* _Problems to work on_
1 - Decide whether each statement below agrees with the essay on fellowshipping. Answer yes or no for each, and quote the words of the essay that decide it.
(a) The writer's father walked her down an aisle at a ring ceremony.
(b) The writer's mother joined the church as a convert.
(c) The writer's father was baptized when he was eight.
2 - Carry on the essay on fellowshipping from the point where it stops.

* _Extract provided_

▬▬▬

Fellowshipping: True Love or Just a Missionary Moment?

 

If there’s one thing I regret about my wedding day, it’s that my dad didn’t get to walk me down an aisle or see me get married. We chose to not have a ring ceremony. While it was probably for the best because of how busy our day was, I still look back and wish we would have squeezed it in so my daddy could walk me down an aisle my large extended family could feel more included. Instead, my dad walked me into the lobby of the Los Angeles temple and hugged me as I walked into the temple and he walked out.

After the ceremony we walked out the temple doors to greet our family and friends. My eyes darted around the crowd for my dad. I rushed past outstretched arms of other family members and into the open arms of my dad. He was the first person I wanted to see after coming out of the temple. I wanted him to feel of my love for him and how conflicted I felt going into the biggest day of my life without him to witness the promises I made to my husband.

He was stoic and supportive. He was how a dad should be when his daughter gets married —happy. And yet, I can’t help but feel a twinge of sadness because he couldn’t go in there with me.

Growing Up “Differently”

While growing up I learned what it meant to be a partially active family. My mom was a convert and my dad had stopped attending church regularly when he was a teenager. He was baptized and confirmed a member when he was eight. But for multiple reasons and circumstances he stopped attending church.

What has always surprised me is his constant and unwavering faith. He is someone who exhibits Christlike behavior in all he does. He cares for the sick, he is the first to arrive to help someone in the ward move and the last to leave, he prays regularly, and loves deeply.

What does it mean to fellowship?

I often feel like inactive members are treated as people to be “fixed”. Figure out what’s caused them to stop coming and fix them. In my experience inactive members do not need to be fixed but fellowshipped. What does that mean exactly?  The word fellowshipped is used often in the church, but can sometimes be misinterpreted as “fixing” a person. However, synonyms for fellowship are “companionship” and “friendship”, no strings attached, just pure friendship.

I’ve heard many times that those “inactive members” just need to stop being selfish, to stop being set in their ways, or to choose not to be offended. I’ll admit I’ve even had those same thoughts at certain points in my life. The Spirit has humbled me as I remember we all have the precious gift of agency. I also take immense comfort knowing that all that walk this earth chose to be here, and we all knew that choosing to be here may mean that we had different paths and different ways of returning to our Heavenly Father. I have great faith that one day we will all be reunited in the same faith and understanding that we had in the pre-mortal existence.

▬▬▬

* _Data records_
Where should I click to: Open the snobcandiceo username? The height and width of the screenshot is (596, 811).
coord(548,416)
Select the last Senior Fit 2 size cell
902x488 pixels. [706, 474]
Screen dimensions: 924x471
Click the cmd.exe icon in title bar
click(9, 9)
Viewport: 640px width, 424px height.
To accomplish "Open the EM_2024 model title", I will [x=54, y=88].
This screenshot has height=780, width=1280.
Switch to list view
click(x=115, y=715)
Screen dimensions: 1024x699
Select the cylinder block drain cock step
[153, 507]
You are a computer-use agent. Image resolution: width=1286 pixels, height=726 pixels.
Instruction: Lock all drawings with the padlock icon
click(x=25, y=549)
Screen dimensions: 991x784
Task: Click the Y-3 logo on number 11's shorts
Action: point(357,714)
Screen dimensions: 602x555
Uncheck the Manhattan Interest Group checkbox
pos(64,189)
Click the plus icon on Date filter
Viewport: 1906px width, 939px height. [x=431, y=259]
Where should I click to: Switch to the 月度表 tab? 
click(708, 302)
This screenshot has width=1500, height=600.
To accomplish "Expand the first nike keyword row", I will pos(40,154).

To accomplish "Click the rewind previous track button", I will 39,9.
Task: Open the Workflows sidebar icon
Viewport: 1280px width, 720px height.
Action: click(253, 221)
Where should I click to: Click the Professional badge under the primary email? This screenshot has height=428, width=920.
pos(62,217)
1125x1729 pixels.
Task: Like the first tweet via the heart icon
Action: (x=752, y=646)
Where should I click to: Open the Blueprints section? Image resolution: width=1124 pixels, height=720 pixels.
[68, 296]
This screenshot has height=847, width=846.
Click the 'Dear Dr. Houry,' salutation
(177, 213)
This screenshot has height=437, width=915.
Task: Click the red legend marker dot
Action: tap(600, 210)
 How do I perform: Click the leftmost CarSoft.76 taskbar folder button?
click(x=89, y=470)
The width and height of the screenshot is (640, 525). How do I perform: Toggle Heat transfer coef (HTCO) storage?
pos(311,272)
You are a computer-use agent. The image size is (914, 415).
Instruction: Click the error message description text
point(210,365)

▬▬▬

* _Your responses_
1 -
(a) No: "We chose to not have a ring ceremony."
(b) Yes: "My mom was a convert"
(c) Yes: "He was baptized and confirmed a member when he was eight."

2 -
From My Experience

In my own household, I have seen missionaries and brethren from the church truly fellowship my family. I have also seen those that have not done so in a spirit of fellowshipping, but in a desire to merely force my dad into returning to the church. Without fail, those that have truly taken the time to build a relationship with my dad out of pure love, without expectation, have always been welcomed into our home. I can’t say the same for the latter.

These sincere individuals have created lifelong friendships with my dad and my family because they visit and home teach faithfully and genuinely. They serve our family with no expectations of my dad returning to church, but just with the desire to befriend us and to love him. They were patient, loving, and took the opportunity to bring the Spirit into our home each month.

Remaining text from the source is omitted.